Overview
This program scrapes US stock market information, computes factor exposures, detects outliers and standardize factors appropriately. The next step is to write the code for computing cross-sectional regressions. The final steps will be to forecast alpha and risk, in order to give as inputs to an optimization model that outputs the portfolio weights.
Code structure
File main is the program to run, as it will call everything else.
The json file config needs to be created. It controls the process pipeline. It also contains all the necessary passwords, as the database password and API keys for scraping. This file was unversioned for obvious reasons. File config_template was provided as a guide.
The class ManagerSQL allows to handle information on a PostgreSQL local database. Only minor changes need to be made to make it work with MySQL. All the necessary queries and data to set up the database are provided in the folders Queries and Data.
The class WebScraper scrapes Tiingo for price and volume information, and scrapes SEC for fundamental information. The core functionality to scrape IEX is also provided, but the database setup expects only Tiingo information. The computation is done in parallel (per ticker) to gain important time savings.

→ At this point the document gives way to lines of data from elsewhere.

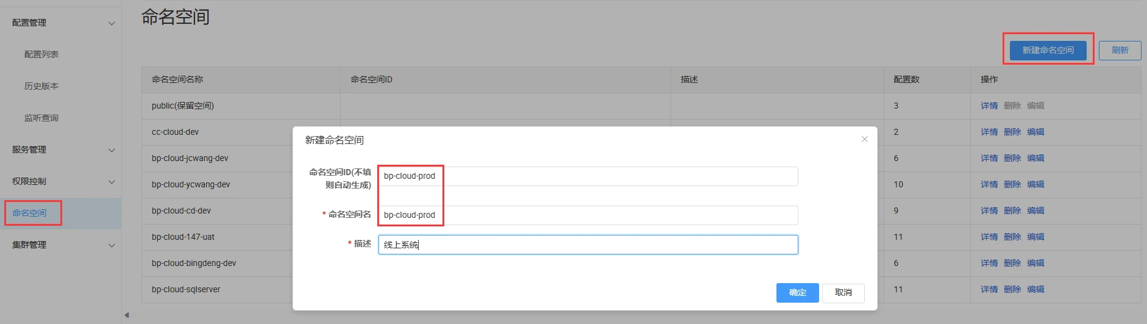This screenshot has height=324, width=1147.
Task: Close the 新建命名空间 dialog with the X icon
Action: click(x=864, y=139)
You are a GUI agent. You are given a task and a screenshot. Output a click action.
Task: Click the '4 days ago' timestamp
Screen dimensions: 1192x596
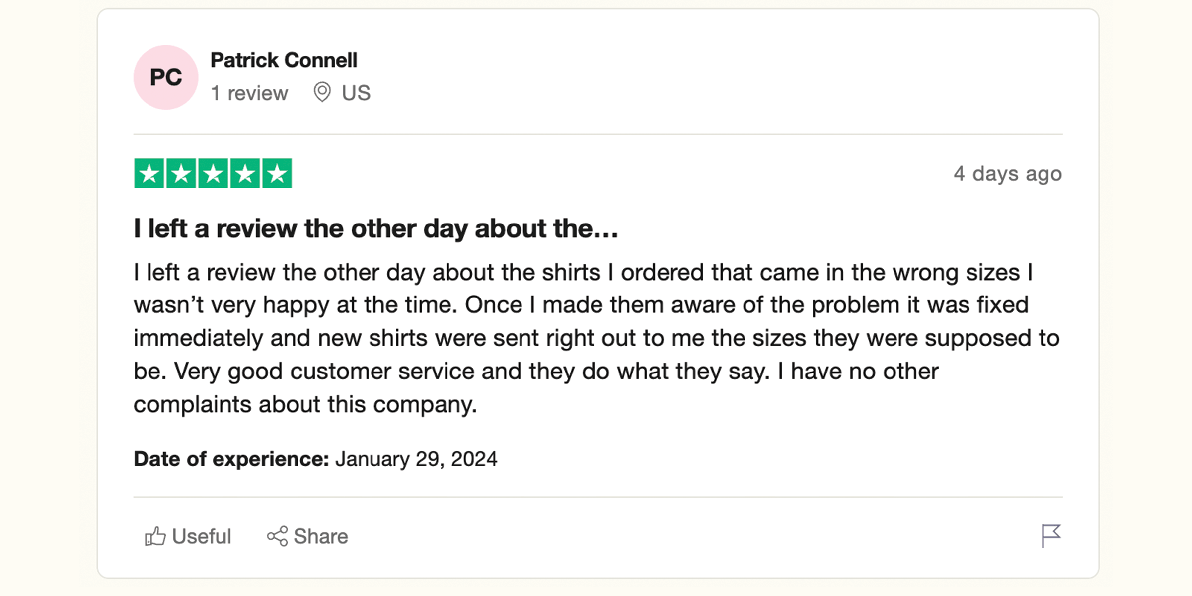[1008, 174]
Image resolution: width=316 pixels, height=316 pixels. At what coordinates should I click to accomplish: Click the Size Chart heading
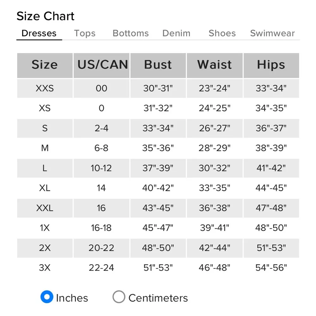click(x=46, y=16)
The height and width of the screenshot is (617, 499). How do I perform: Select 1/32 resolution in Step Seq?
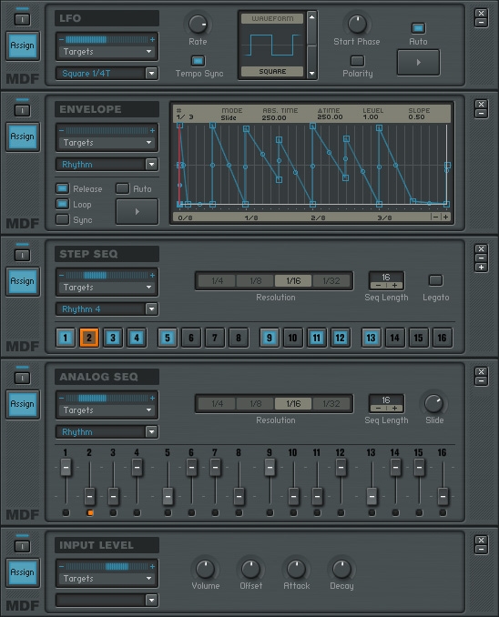pos(331,281)
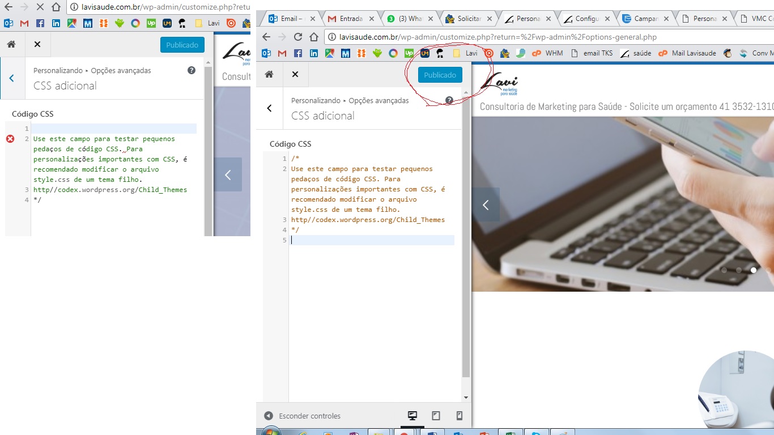Click the customizer scrollbar down arrow
Image resolution: width=774 pixels, height=435 pixels.
[466, 398]
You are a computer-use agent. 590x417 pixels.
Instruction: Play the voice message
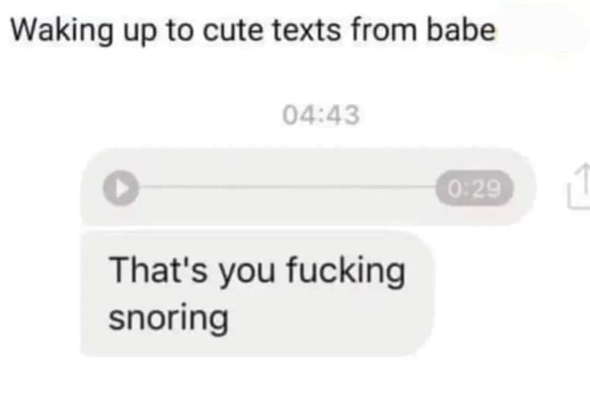[121, 188]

The class ProcessData runs two separate processes. The first process runs in parallel for every ticker and calculates factor exposures (only the most basic ones for now). This includes linking daily price information with periodic, unfrequent, often redundant, often missing, accounting reports. The second process runs in parallel for every date and detects outliers using robust stats and accounting for possible skewness in the data, and scales the data considering appropriate weights.